Ekspert zastanawia się, co z pozostałym substancjami, a także czym i w jaki sposób przeprowadzono badanie. - Jeżeli badamy powietrze po usunięciu pyłów, to otrzymamy wyniki takie, jak możemy dowiedzieć się z doniesień medialnych, czyli że nie ma zagrożenia - dodał.
WIDEO: Pożar w Zielonej Górze. Toksykolog: Nie wiadomo, co tam się znajduje
- Całe szczęście, że nie ma zagrożenia dla życia i zdrowia ludzkiego (...) Należy podkreślić, że nie wiadomo, co tam się znajduje, co tak naprawdę uległo spaleniu. To zatrważające. Przez tyle lat substancje, materiały tam leżały i nikt ich nie zbadał - podkreślił.
Jak zaznaczył, odpady mogą stwarzać zagrożenie, ale nie mamy pełnych informacji, ponieważ nie wiemy, co dokładnie uległo spaleniu podczas pożaru.
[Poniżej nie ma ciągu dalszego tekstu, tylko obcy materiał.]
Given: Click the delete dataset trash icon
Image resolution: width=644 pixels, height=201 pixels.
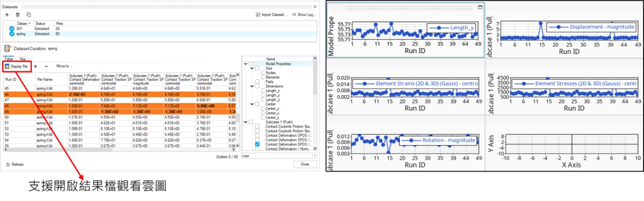Looking at the screenshot, I should click(x=18, y=15).
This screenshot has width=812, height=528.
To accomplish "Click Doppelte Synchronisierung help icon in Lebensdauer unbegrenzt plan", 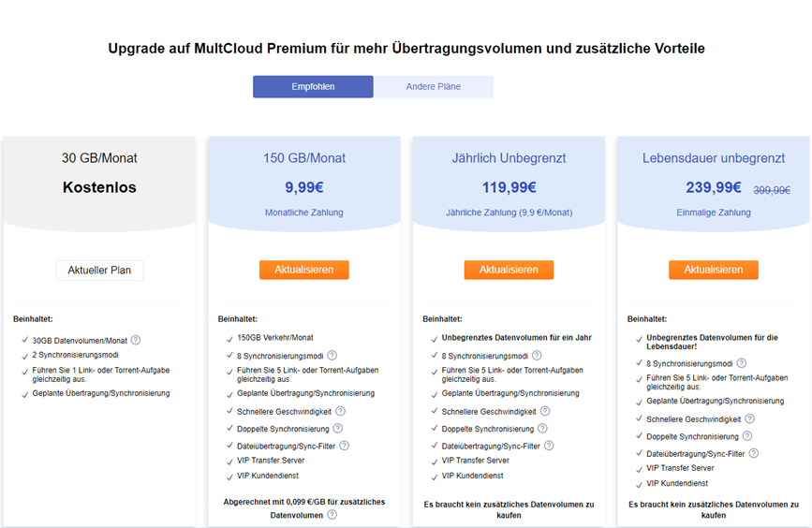I will point(747,436).
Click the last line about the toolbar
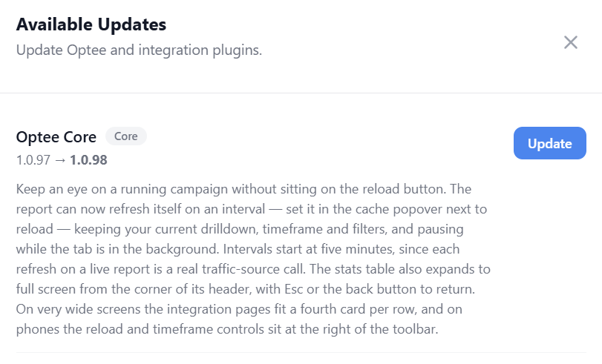Screen dimensions: 602x364 227,328
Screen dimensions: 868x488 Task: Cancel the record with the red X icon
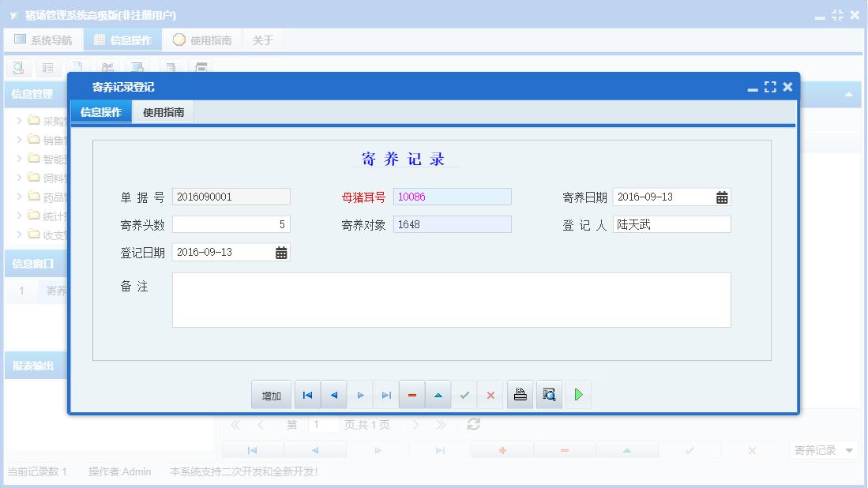pos(490,394)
"To, że środowisko zostało zanieczyszczone nie ulega żadnej wątpliwości"
Ekspert został również zapytany, czy pożar przyniesie przyniesie konsekwencje dla środowiska. - Powinna działać zasada prewencji. Nigdy nie można wykluczyć, że do zanieczyszczenia środowiska nie dojdzie, bo dojdzie, ale w jakim stopniu, natężeniu, to już powinny określić służby.
ZOBACZ: Pożar hali w Zielonej Górze. Sztab kryzysowy o jakości powietrza
- Woda wodociągowa monitorowana jest non stop, więc w tym przypadku zagrożenia nie ma. Zagrożenie byłoby gdyby wokół tego miejsca palącego się znajdowały się wody powierzchniowe, ciągi czy strumyki - mówił.
Jak dodał, ważne teraz będzie mapowanie terenu, by określić, czy na skutek pożaru nie doszło do skażenia gleby, a jeśli doszło, to w jakim stopniu. - To, że środowisko zostało zanieczyszczone nie ulega żadnej wątpliwości - podkreślił.